Vendere come italiani prodotti esteri? Ecco tutti i rischi e le sanzioni

Un articolo pubblicato l'11 maggio scorso da FreshPlaza (clicca qui per il testo completo) ha riportato le osservazioni dell'operatore greco Theodorou Kostas della Theodorou Fruits, il quale lamentava il fatto che gli esportatori greci non stessero sfruttando appieno le opportunità, offerte dal proprio Paese, di confezionamento e distribuzione di prodotti di alta qualità, come ciliegie e kiwi, preferendo invece vendere i volumi maggiori direttamente ad aziende agricole in Italia e Romania.

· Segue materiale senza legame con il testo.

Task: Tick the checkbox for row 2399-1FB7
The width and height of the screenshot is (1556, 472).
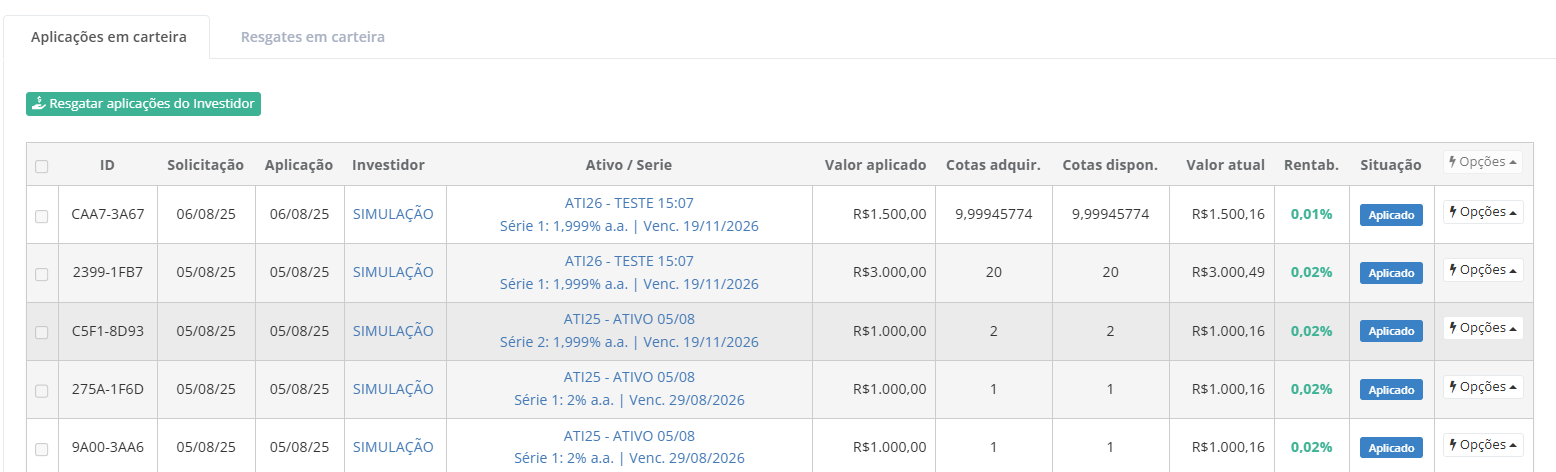Action: pyautogui.click(x=41, y=274)
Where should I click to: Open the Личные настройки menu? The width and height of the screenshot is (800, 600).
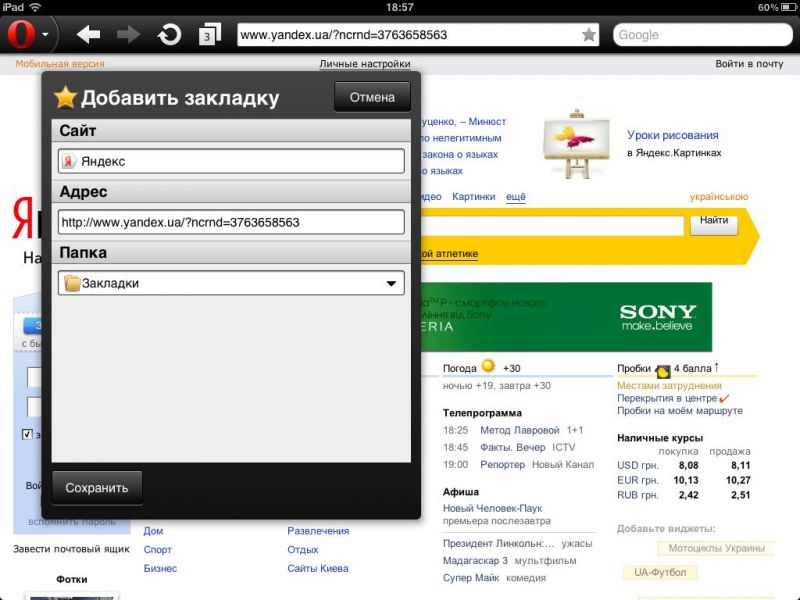(x=364, y=64)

Con la conseguenza, a suo dire ovviamente, che i prodotti greci finiscono sul mercato europeo come italiani o rumeni. La questione sollevata pare grave e non riguarda solo aspetti di strategia commerciale o di marketing, ma di violazioni di specifiche norme. Chiediamo chiarimenti in materia all'avvocato Gualtiero Roveda, consulente di Fruitimprese.

L'avvocato Roveda

"In base alle norme dell'Unione Europea, il paese di origine dei prodotti ortofrutticoli deve essere indicato. Nello specifico, il Regolamento UE n. 543/2011 stabilisce tale obbligo per garantire la trasparenza e la tracciabilità dei prodotti. L'indicazione deve essere chiara e leggibile e deve essere fornita in modo tale da evitare qualsiasi tipo di inganno per i consumatori. Il Regolamento stabilisce anche le procedure per il controllo e la verifica dell'indicazione del paese di origine dei prodotti ortofrutticoli, al fine di prevenire la frode in commercio", spiega Roveda.

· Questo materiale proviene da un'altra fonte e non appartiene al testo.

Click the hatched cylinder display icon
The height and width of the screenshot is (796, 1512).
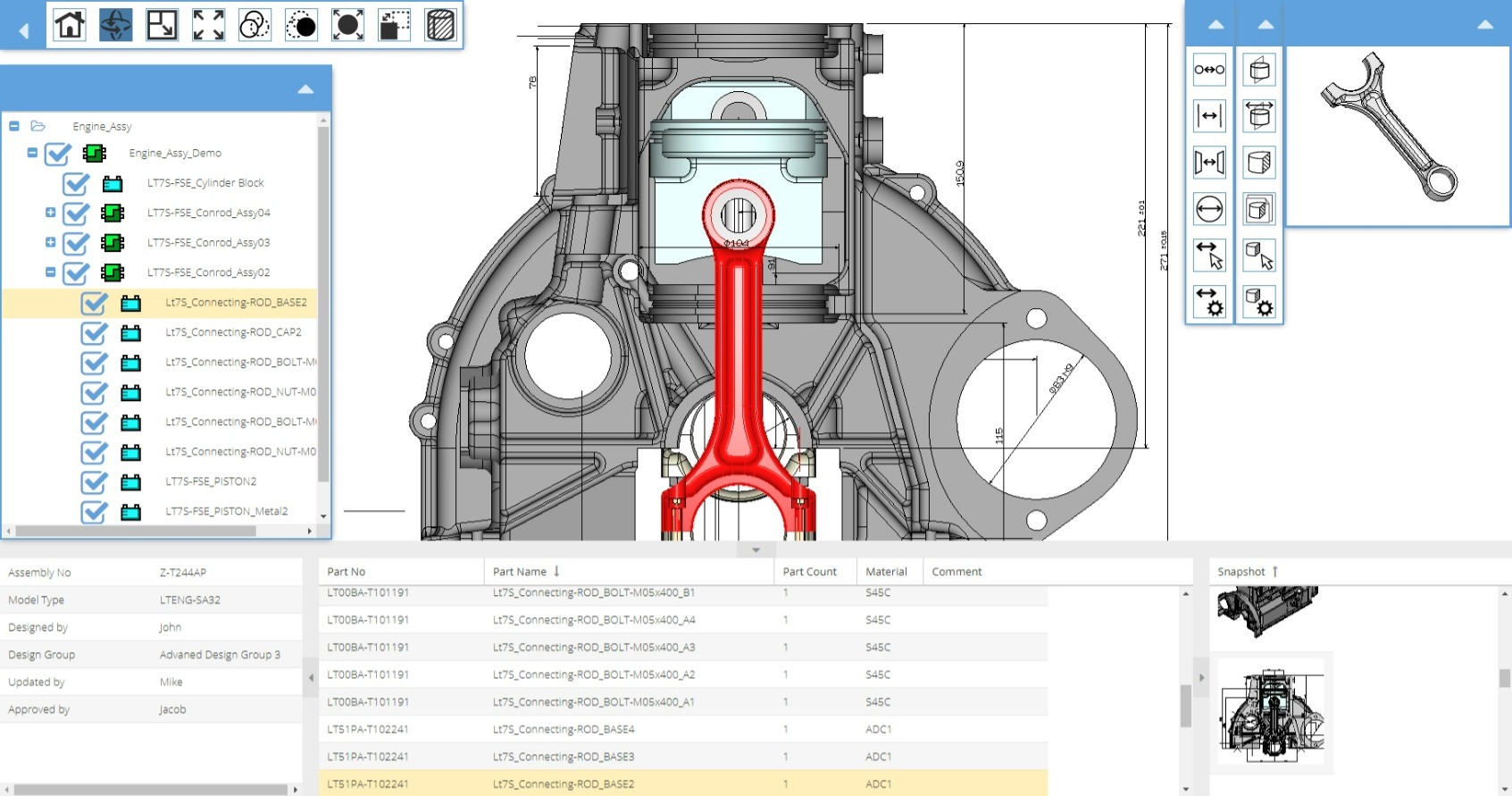pos(440,25)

Sotto quest'ultimo aspetto, nel nostro Paese vi sono anche profili penali di responsabilità se viene venduto un prodotto greco come italiano. L'operatore che consegna all'acquirente un prodotto con un'origine diversa da quella dichiarata o pattuita, commette il reato di frode nell'esercizio del commercio, previsto e punito dall'articolo 515 del Codice penale.

Ma dal punto di vista giuridico, non pare essere una truffa. Precisa Roveda: "Il confine tra il reato di frode in commercio e quello più grave di 'truffa', previsto dall'articolo 640 del Codice penale, è invero piuttosto labile, e la giurisprudenza stessa ha fornito soluzioni interpretative contraddittorie. La posizione più ragionevole sembra essere quella che qualifica il reato come 'truffa' piuttosto che "frode in commercio" quando l'acquirente viene raggirato con artifici o inganni per concludere un contratto che altrimenti non avrebbe concluso, subendo anche un danno patrimoniale".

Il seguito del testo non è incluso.